◆ **Goal of the exercise**
Write out the material below from the line with "What do you" to the line with "at that location.", copying each line precisely and leaving the pictures out.

BEGIN Information shown

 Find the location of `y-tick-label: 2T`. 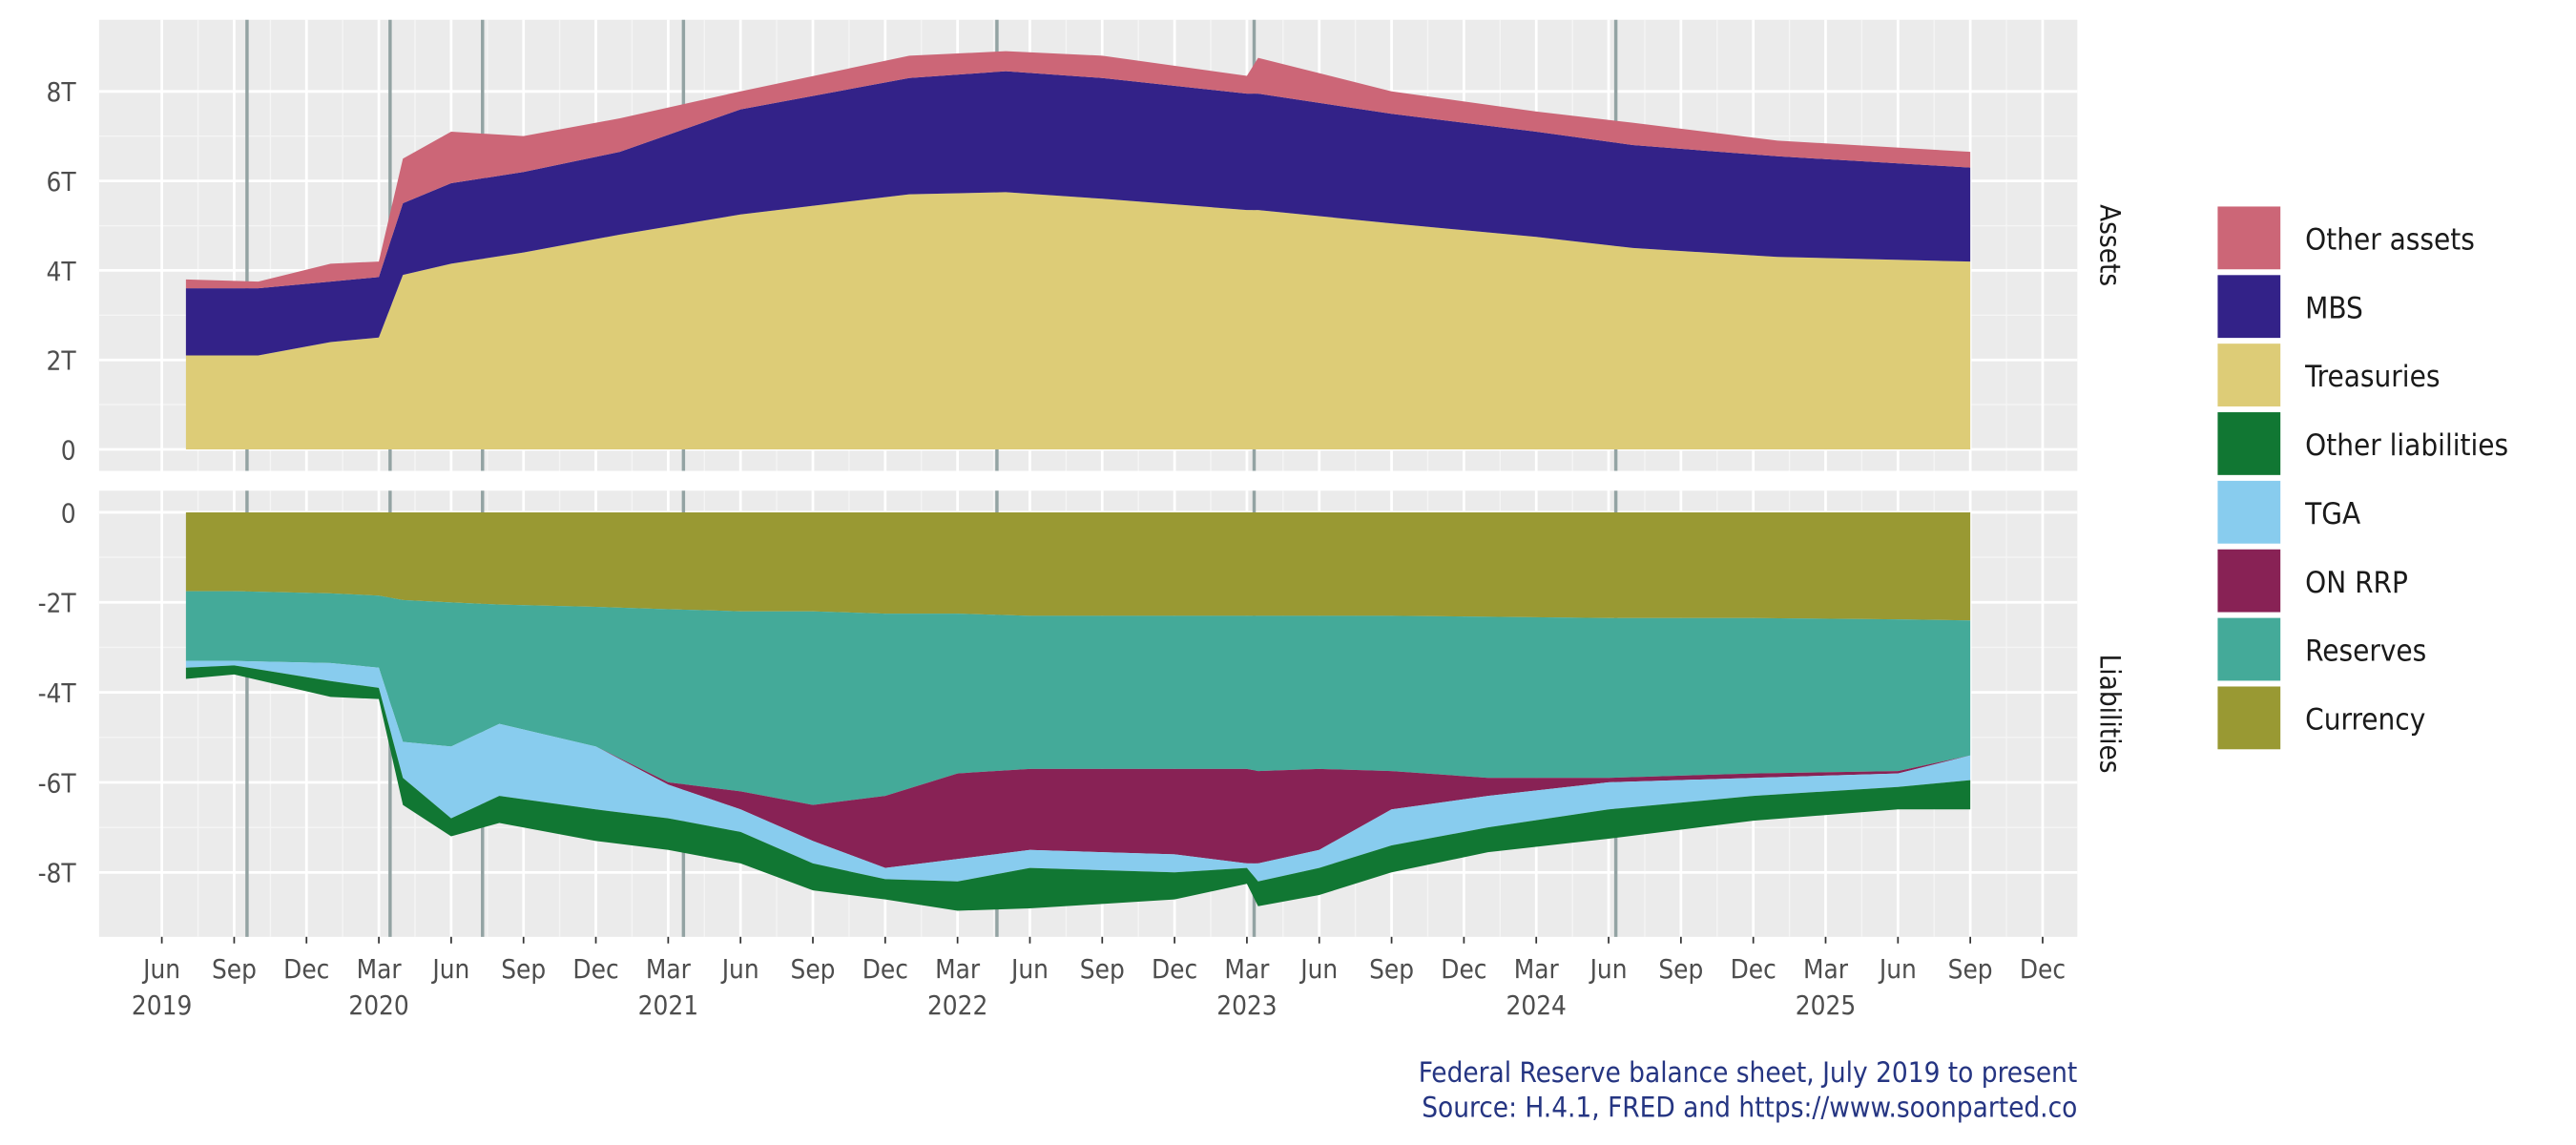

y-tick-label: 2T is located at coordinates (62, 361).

END Information shown
BEGIN Information shown

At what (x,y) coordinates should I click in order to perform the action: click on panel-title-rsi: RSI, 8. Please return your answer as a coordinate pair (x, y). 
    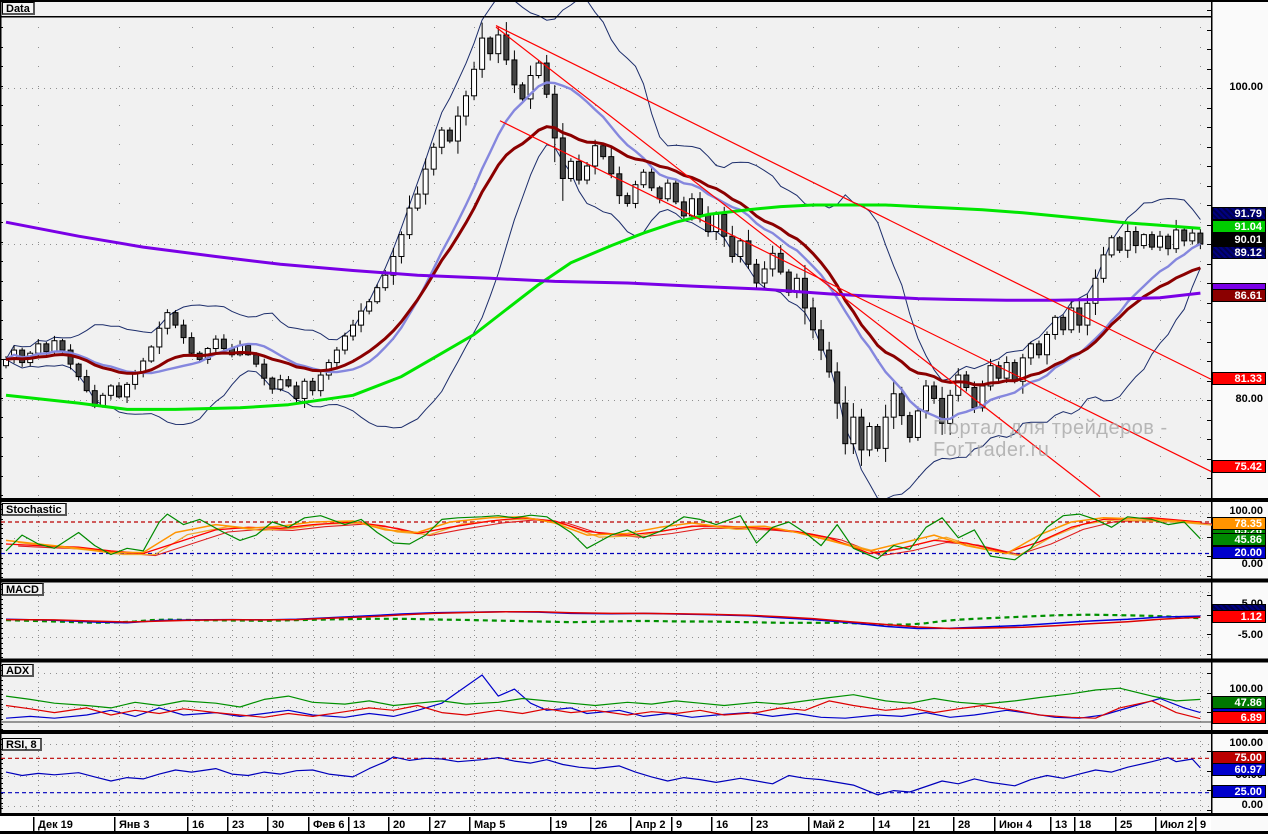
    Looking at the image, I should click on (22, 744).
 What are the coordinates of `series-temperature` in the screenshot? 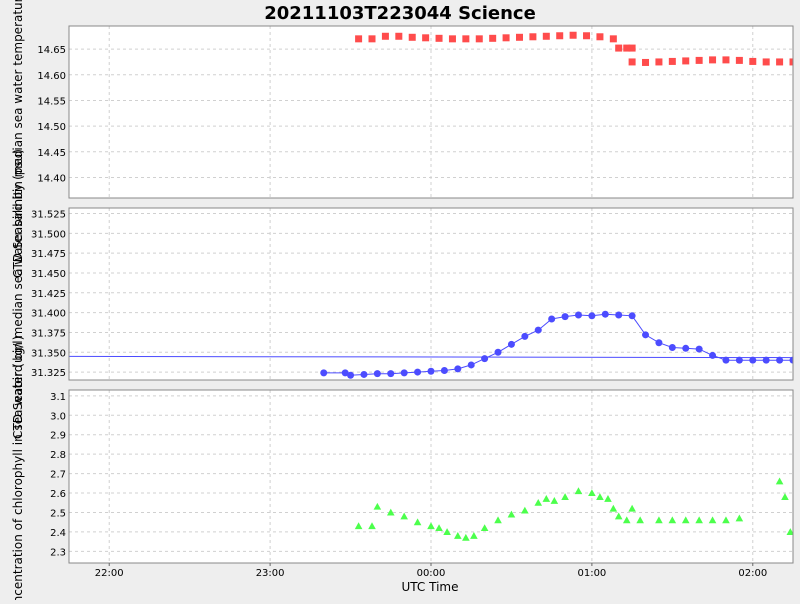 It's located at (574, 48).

END Information shown
BEGIN Information shown

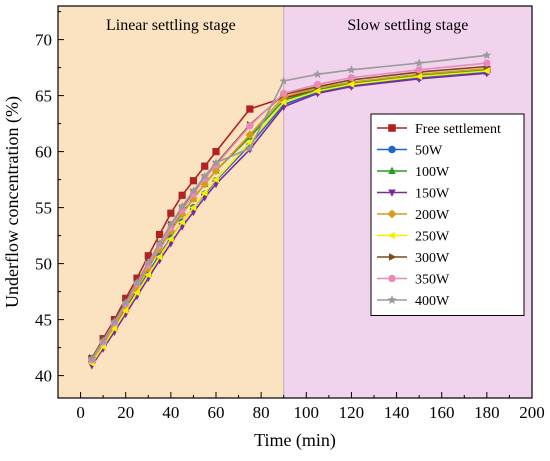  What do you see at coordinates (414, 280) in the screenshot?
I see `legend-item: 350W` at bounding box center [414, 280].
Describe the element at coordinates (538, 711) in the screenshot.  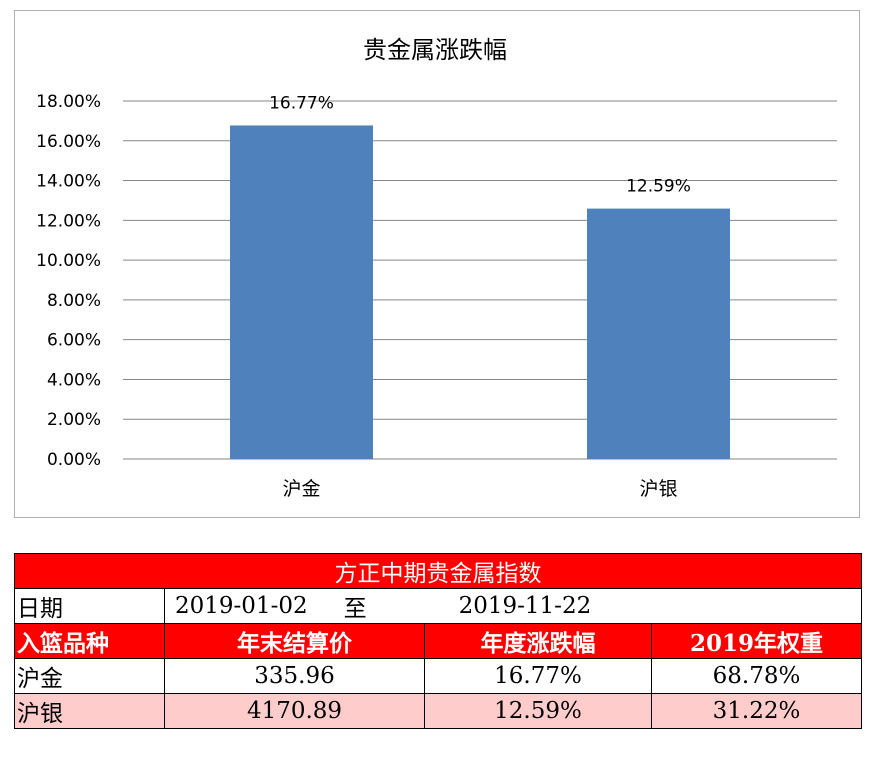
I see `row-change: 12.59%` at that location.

END Information shown

◆ **Expected answer**
  What do you see at coordinates (414, 280) in the screenshot?
I see `legend-item: 350W` at bounding box center [414, 280].
Describe the element at coordinates (538, 711) in the screenshot.  
I see `row-change: 12.59%` at that location.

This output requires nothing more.